» Given information

►

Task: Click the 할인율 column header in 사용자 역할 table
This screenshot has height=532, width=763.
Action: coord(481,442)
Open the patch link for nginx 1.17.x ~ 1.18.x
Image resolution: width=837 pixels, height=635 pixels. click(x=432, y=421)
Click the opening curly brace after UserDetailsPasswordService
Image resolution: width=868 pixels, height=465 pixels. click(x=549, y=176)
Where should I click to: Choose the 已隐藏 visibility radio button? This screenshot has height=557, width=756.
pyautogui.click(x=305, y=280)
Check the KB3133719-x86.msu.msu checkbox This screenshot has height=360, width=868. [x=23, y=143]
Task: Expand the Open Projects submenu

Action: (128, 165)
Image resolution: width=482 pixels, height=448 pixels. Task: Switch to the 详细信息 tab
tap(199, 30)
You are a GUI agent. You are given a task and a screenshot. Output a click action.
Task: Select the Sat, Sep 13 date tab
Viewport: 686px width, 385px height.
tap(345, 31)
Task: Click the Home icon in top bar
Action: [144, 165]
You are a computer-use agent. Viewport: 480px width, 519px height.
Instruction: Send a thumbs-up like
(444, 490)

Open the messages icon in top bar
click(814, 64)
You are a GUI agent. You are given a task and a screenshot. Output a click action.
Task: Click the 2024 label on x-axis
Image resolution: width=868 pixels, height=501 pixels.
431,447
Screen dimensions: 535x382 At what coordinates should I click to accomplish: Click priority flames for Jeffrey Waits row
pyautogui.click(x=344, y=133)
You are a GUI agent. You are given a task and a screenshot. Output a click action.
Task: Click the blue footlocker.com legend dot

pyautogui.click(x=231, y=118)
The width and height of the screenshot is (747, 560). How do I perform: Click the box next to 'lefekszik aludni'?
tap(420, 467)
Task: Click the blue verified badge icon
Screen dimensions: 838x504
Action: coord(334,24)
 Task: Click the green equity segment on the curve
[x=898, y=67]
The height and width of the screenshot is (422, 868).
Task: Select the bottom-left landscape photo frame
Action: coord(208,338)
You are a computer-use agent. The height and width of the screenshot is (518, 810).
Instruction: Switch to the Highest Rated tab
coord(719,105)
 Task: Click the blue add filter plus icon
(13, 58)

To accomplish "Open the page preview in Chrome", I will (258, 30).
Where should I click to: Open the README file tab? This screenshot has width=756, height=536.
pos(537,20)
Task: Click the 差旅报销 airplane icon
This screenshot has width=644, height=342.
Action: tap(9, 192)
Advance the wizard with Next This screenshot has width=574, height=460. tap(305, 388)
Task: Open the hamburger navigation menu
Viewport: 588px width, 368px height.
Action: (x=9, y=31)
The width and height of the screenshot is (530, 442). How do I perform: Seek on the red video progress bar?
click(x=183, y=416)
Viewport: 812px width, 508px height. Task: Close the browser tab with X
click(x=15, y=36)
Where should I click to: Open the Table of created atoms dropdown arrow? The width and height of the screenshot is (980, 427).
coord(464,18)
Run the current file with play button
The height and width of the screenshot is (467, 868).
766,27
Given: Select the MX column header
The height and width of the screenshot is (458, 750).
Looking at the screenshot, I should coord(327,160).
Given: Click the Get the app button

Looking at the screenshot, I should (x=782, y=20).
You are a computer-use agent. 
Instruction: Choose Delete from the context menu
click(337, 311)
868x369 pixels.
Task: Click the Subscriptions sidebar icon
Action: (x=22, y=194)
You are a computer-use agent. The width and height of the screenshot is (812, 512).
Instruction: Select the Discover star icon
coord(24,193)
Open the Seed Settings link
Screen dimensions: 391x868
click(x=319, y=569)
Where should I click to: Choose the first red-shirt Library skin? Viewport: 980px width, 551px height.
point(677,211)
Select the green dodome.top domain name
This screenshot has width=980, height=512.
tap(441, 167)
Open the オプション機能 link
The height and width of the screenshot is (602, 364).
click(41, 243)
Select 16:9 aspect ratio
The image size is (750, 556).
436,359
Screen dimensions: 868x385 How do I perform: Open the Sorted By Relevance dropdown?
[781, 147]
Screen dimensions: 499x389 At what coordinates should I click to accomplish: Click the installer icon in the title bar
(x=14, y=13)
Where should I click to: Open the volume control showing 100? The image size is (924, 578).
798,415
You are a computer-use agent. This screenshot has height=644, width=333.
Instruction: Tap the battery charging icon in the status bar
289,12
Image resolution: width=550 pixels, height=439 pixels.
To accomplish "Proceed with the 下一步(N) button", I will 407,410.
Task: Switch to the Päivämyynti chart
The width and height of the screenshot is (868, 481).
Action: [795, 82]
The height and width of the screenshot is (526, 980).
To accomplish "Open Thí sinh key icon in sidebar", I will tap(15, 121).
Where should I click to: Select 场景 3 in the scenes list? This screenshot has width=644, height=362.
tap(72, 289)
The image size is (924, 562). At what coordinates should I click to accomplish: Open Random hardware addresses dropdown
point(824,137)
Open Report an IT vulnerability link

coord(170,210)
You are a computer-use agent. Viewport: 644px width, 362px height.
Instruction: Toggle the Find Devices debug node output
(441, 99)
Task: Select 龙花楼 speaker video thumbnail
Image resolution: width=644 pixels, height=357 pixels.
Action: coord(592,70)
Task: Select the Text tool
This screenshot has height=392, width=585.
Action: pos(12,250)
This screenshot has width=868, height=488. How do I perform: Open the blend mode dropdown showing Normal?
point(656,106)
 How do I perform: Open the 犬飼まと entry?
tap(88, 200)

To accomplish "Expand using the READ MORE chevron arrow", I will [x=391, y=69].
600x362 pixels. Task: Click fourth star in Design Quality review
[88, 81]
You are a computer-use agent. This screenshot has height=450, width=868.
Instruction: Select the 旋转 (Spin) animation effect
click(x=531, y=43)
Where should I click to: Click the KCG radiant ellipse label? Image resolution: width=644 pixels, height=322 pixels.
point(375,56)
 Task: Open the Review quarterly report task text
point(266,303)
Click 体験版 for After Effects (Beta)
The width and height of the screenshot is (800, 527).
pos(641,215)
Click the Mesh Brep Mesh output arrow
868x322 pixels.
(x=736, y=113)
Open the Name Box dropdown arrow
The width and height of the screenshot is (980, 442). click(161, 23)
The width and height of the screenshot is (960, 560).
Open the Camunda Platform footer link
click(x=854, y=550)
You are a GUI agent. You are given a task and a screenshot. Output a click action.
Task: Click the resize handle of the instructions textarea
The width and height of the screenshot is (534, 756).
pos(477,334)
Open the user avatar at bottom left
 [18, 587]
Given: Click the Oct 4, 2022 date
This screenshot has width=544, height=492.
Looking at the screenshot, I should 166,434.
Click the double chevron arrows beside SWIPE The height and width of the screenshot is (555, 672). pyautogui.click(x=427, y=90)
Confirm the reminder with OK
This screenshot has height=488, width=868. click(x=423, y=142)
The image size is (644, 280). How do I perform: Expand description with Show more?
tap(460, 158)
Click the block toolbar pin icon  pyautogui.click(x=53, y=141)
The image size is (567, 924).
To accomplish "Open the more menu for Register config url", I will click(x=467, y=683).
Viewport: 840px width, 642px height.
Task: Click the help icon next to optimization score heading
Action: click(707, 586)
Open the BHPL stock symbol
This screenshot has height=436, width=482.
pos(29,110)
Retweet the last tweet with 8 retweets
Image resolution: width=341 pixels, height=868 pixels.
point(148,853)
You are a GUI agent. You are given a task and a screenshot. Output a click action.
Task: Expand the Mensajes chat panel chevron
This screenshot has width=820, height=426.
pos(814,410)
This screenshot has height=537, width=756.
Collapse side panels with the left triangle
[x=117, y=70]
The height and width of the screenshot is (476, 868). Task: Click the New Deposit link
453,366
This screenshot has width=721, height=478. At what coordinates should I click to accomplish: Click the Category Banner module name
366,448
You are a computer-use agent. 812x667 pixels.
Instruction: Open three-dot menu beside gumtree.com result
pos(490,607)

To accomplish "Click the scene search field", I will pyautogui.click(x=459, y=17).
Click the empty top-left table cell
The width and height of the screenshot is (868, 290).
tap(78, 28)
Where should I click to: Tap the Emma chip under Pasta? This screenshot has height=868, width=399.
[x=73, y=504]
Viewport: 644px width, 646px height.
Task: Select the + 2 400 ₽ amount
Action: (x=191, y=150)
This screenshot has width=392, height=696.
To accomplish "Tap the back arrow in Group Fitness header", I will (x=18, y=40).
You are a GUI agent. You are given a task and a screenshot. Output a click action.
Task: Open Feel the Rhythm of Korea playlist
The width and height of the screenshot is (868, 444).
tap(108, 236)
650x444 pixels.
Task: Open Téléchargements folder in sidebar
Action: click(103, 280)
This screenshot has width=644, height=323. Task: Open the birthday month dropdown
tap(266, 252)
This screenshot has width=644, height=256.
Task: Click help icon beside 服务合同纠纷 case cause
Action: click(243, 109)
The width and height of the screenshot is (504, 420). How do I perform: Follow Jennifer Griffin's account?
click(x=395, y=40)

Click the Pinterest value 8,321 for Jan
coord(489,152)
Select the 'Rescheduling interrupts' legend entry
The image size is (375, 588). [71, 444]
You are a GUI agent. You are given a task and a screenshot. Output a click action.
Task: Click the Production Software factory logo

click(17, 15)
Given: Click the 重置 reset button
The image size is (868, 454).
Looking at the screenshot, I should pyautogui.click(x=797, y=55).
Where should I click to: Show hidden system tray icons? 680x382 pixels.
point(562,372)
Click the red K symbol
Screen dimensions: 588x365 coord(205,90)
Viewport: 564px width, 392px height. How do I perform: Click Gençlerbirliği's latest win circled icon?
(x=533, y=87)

◄

» Assignment
Within the material, how many lines hold "computer"? Say only the number.

» Result of this exercise
8